Letter by Markl and Harloff Regarding Article, “Aortic Arch Plaques and Risk of Recurrent Stroke and Death”
To the Editor:
We read with great interest the recent article by Di Tullio et al1 regarding the incidence of recurrent stroke in a large multicenter trial of stroke patients with aortic plaques treated by either aspirin or warfarin. The reported findings constitute new and valuable information with respect to secondary prevention particularly because randomized trials for the optimal treatment of this major source of cerebral embolism are still absent from the literature.

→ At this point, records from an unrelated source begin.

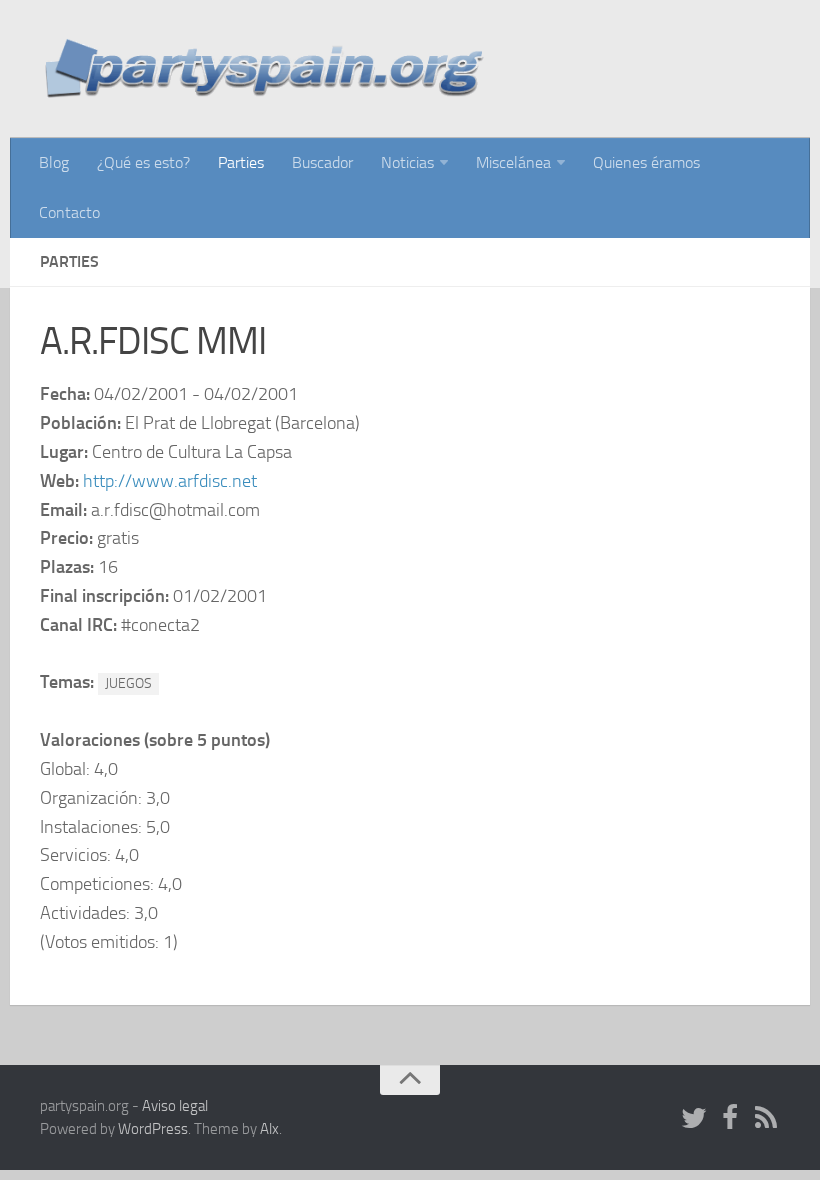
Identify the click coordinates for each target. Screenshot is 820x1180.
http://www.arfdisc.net (170, 481)
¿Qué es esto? (143, 162)
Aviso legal (175, 1106)
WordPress (153, 1129)
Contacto (69, 212)
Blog (54, 162)
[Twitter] (694, 1119)
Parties (241, 162)
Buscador (322, 162)
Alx (269, 1129)
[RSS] (766, 1119)
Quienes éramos (646, 162)
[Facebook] (730, 1119)
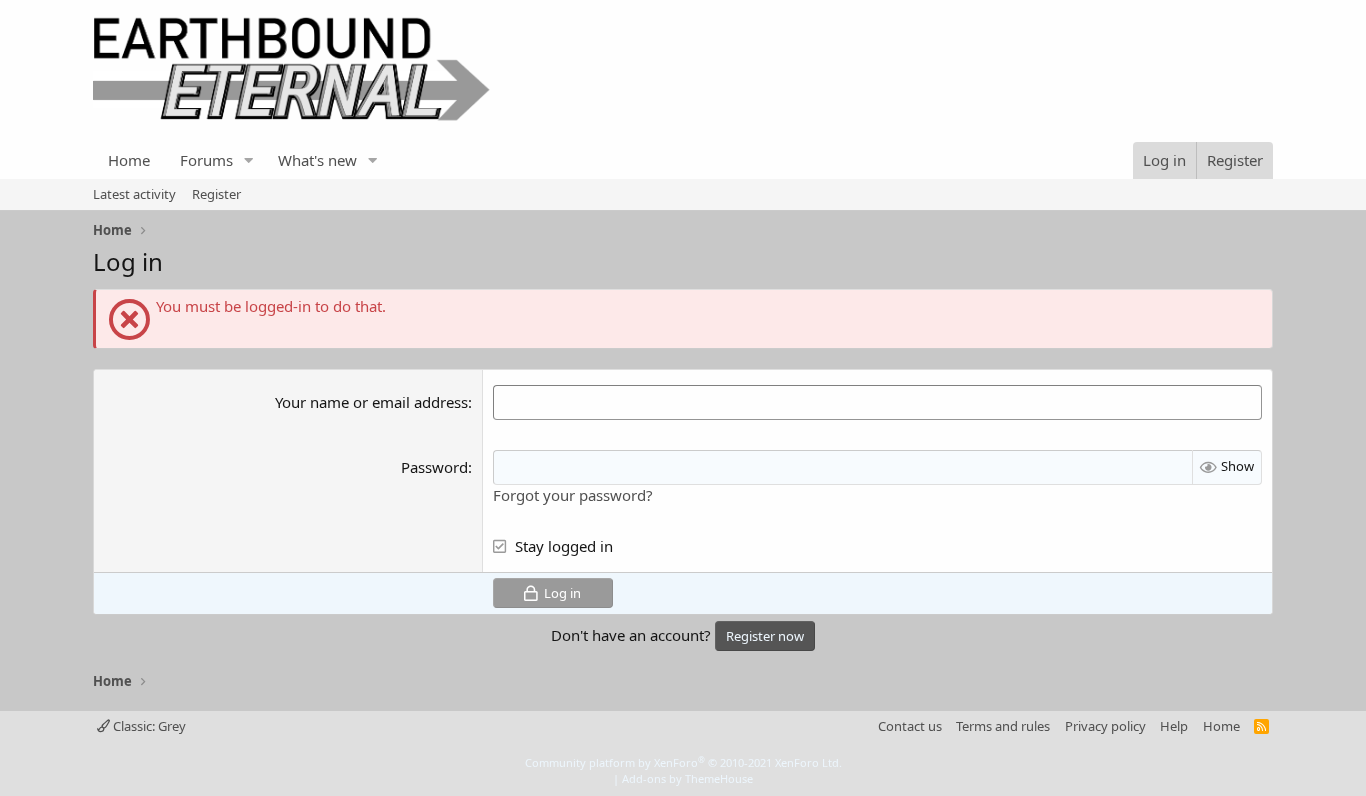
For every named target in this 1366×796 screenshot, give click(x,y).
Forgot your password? (573, 495)
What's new (317, 160)
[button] (249, 160)
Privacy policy (1105, 726)
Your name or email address (371, 402)
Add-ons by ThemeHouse (687, 778)
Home (129, 160)
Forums (206, 160)
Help (1174, 726)
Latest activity (134, 194)
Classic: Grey (148, 726)
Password (434, 467)
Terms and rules (1003, 726)
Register (216, 194)
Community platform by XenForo (683, 762)
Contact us (910, 726)
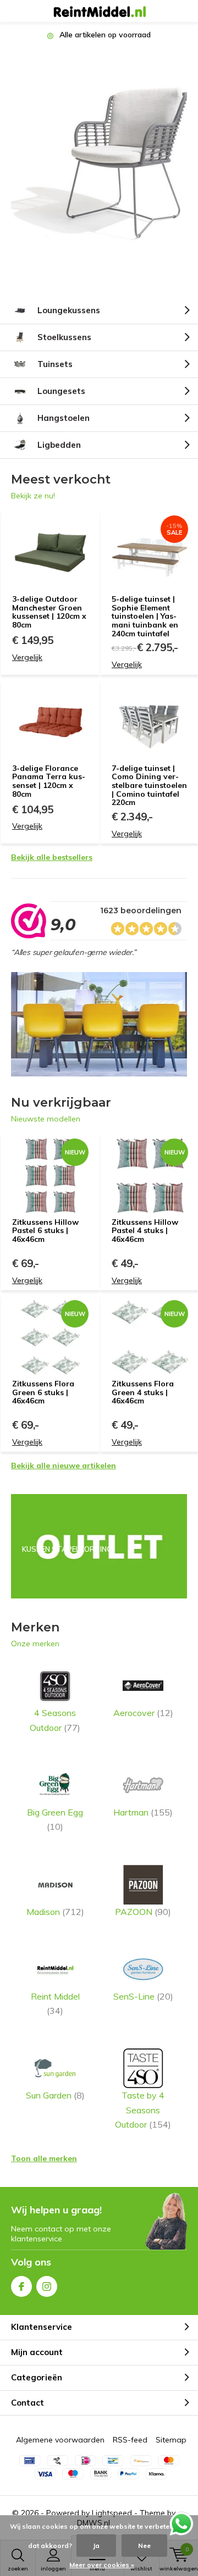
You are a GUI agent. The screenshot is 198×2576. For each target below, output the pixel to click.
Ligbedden (59, 445)
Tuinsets (55, 364)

In the present study, transesophageal echocardiography was used to detect plaques of the aortic arch, ie, between the distal ascending aorta and the branching point of the left subclavian artery. However, accuracy of transesophageal echocardiography for the detection of atheroma in this region is limited because visualization of the aorta is hampered due to restricted insonation angles and air artifacts induced by the trachea and right bronchus.2,3 Accordingly, a recent study showed that magnetic resonance imaging permitting full 3D coverage of the entire aortic arch provided more reliable visualization of the aortic wall and proved to be superior to transesophageal echocardiography for the detection of aortic plaques.4
Furthermore, retrograde embolization from complex plaques in the proximal descending aorta (DAo) was not considered a high-risk source of stroke. The increase of the frequency and thickness of aortic atheroma, including aortic thrombi from the ascending to the descending aorta, was documented in several previous studies.2,3 Accordingly, the highest thromboembolic risk originates from plaques in the DAo. In this context, a recent study using flow-sensitive magnetic resonance imaging with 3D velocity encoding5 in stroke patients proved that flow reversal in the proximal DAo was frequent. Furthermore, individual retrograde embolization pathways originating from complex plaques in the proximal DAo were directly visualized and constituted the only explanation of ischemia in the posterior circulation in individual patients with cryptogenic stroke. The significance of this mechanism is further supported by an odds ratio of 5.5 for the proximal DAo compared with an odds ratio of only 1.5 in the distal DAo for plaques ≥4 mm in a previous large stroke cohort.2
For these reasons, we hypothesize that the true number of relevant large complex and noncomplex plaques associated with the highest risk of stroke2 was underestimated. Overlooked complex plaques may lead to incorrect classification of patients into the different groups in the reported Kaplan–Meier curves of cumulative risk of recurrent stroke event and thus introduce an overestimation of the event probability for patients classified as small or noncomplex plaques. This is a likely reason for the high event rate of 15.2% in patients with small plaques and cryptogenic stroke. Next to the additional assessment of coagulation parameters, optimal imaging of large complex plaques and consideration of retrograde embolization seems to be of particular importance to identify patients who benefit most from warfarin. Therefore, prospective randomized trials based on optimal imaging strategies, ie, transesophageal echocardiography and 3D magnetic resonance imaging, are needed to establish the best therapy of aortic atherosclerosis.
Di Tullio MR, Russo C, Jin Z, Sacco RL, Mohr JP, Homma S, the Patent Foramen Ovale in Cryptogenic Stroke Study Investigators. Aortic arch plaques and risk of recurrent stroke and death. Circulation. 2009; 119: 2376–2382.
Kronzon I, Tunick PA. Aortic atherosclerotic disease and stroke. Circulation. 2006; 114: 63–75.
Harloff A, Dudler P, Frydrychowicz A, Strecker C, Stroh AL, Geibel A, Weiller C, Hetzel A, Hennig J, Markl M. Reliability of aortic MRI at 3 Tesla in patients with acute cryptogenic stroke. J Neurol Neurosurg Psychiatry. 2008; 79: 540–546.
Harloff A, Strecker C, Dudler P, Nussbaumer A, Frydrychowicz A, Olschewski M, Bock J, Stalder AF, Stroh AL, Weiller C, Hennig J, Markl M. Retrograde embolism from the descending aorta: visualization by multidirectional 3D velocity mapping in cryptogenic stroke. Stroke. 2009; 40: 1505–1508.